I recently purchased a rear storage bag for the back of my brute and I'm just trying to think of a few things to take alot for minor mishaps on the trail. So far What I can thing of would be

-Recovery gear
-12v air compressor
-small socket set
-tire plug kit
-can of fix-a-flat
-flashlight and extra batteries
-Matches in waterproof container
-Cigarette lighter and two firestarter logs. 
-Fixed blade knife 
-Small first aid kit 

I still have room for a few more things. Anyone offer a suggestion?


----------



## No_Substitue_For_A_Brute (May 4, 2011)

Oil, oil filters, spare belt all good things to have if you got the room.

Sent from my ADR6400L using Tapatalk 2


----------



## mossyoak54 (Jan 16, 2012)

Yes the oil and filter is a must. Incase you swamp it alone. Might consider running an extra battery. If I ever mount mine permanent I plan on doing it. 

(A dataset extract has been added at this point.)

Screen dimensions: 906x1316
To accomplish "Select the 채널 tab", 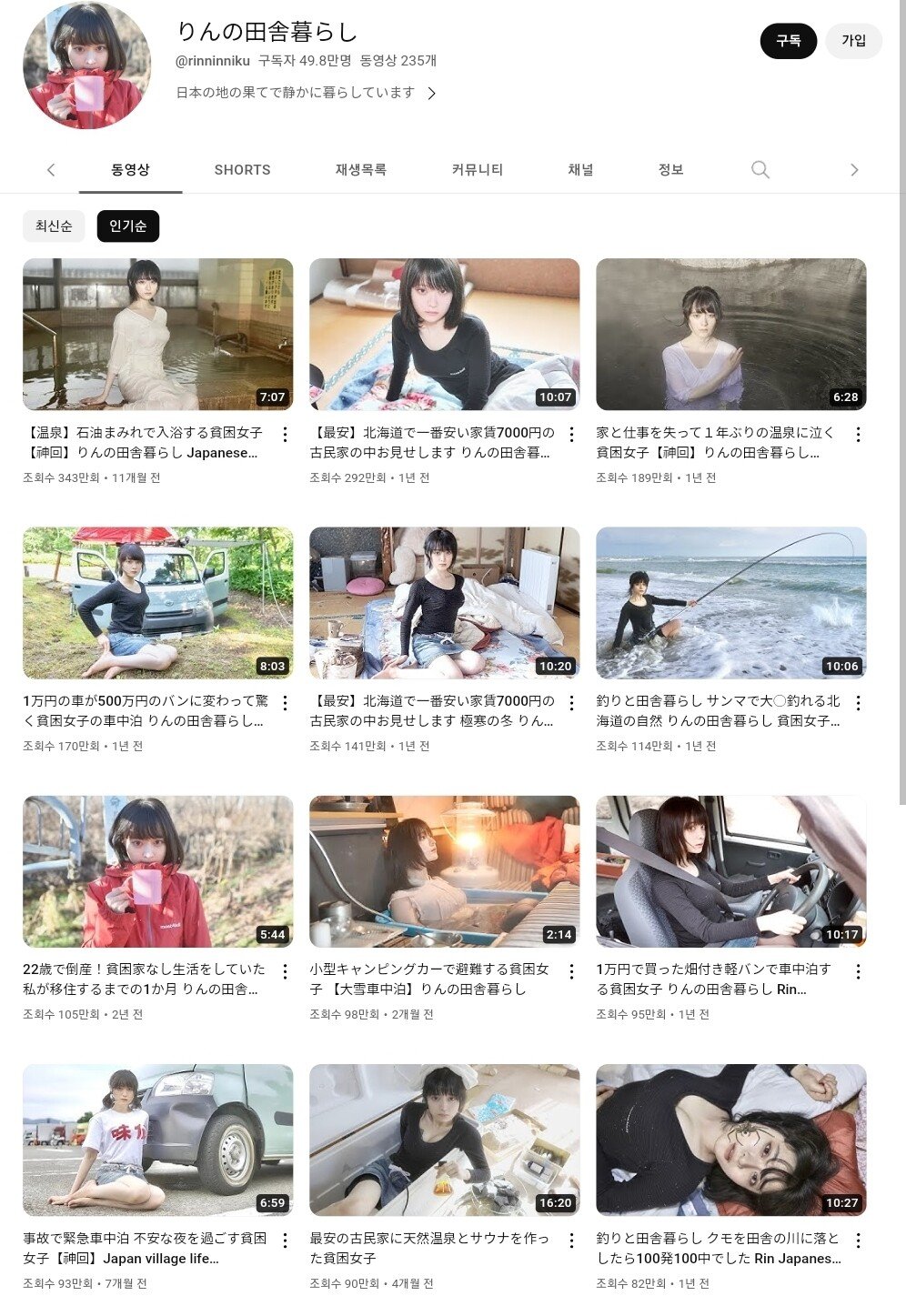I will (580, 170).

Sent from the mans IPhone.


----------



## Injected (Mar 21, 2010)

TP:biggrin:


----------



## blue beast (Feb 16, 2010)

Injected said:


> TP:biggrin:


:agreed::agreed::agreed::bigeyes:


----------



## chops2885 (Jul 28, 2012)

Definitely tire plugs bust a tire in slate rock creek saturday

Sent from my DROID RAZR using Tapatalk 2


----------



## Derek rhodes (Feb 3, 2012)

Snatch block


----------



## mmelton005 (Oct 12, 2011)

blue beast said:


> :agreed::agreed::agreed::bigeyes:



:fart:

I forgot all about that. That is a MUST! What do you guys think about a can of starting fluid in case you pop a tire off the bead?


----------



## Stimpy (Jan 26, 2012)

Good idea, also a bag of big zip ties.




100 things to do and wasting time on tapatalk!!!


----------



## z24guy (Nov 27, 2010)

Ratchet strap and your air compressor will get a tire to pop back on the bead. Done it lots.


----------



## BrutemanAl (Jul 3, 2009)

Extra spark plugs , I also have a small amount of nuts and bolts that are different sizes , not sure if you need it where you are from , but I carry a rain suit and extra gloves and a spare set of goggles ( someone always seems to forget their goggles and gloves ) , I also have a CDI Dynatek in my bike , but carry the stock one in a water proof container just incase the CDI goes to the crapper , and i also carry a tube of die-electric grease with me , and all the stuff already mentioned above .


----------



## bruteforce_ttu (Jul 5, 2012)

DUCT TAPE!!!!!


----------



## JLOWERY (Jan 30, 2010)

BEER


----------



## Polaris425 (Dec 16, 2004)

We had a nice long thread for this but, I cant find it anywhere... must be way way way in the back


----------



## 02KODIAK400 (May 16, 2012)

DUCK TAPE!!!!!!!!
x2


----------



## Big D (Jun 23, 2009)

Polaris425 said:


> We had a nice long thread for this but, I cant find it anywhere... must be way way way in the back



I was looking for that last night too. It was a lonnnnnng list.


----------



## Polaris425 (Dec 16, 2004)

^ Yeah I wish I could find it


----------



## Big D (Jun 23, 2009)

I found one, but it's not the one I was thinking of. I thought someone took the suggestions and put it in a list format.

http://www.mudinmyblood.net/forum/14-mud-pit/8715-emergency-kit-items.html


----------



## Polaris425 (Dec 16, 2004)

^ Yep thats the one!!! I just found it too, along w/ this one

http://www.mudinmyblood.net/forum/14-mud-pit/1370-tools-need-bag.html

http://www.mudinmyblood.net/forum/14-mud-pit/8715-emergency-kit-items.html

I'm gonna merge them and sticky it.


----------



## Polaris425 (Dec 16, 2004)

Done. Merged and stickied:

http://www.mudinmyblood.net/forum/47-general-tech-audio-info/1370-tools-emergency-kits-take.html

Let's all just use that one now... gonna lock this one, but melton I copied your post into that thread as well ^^^


----------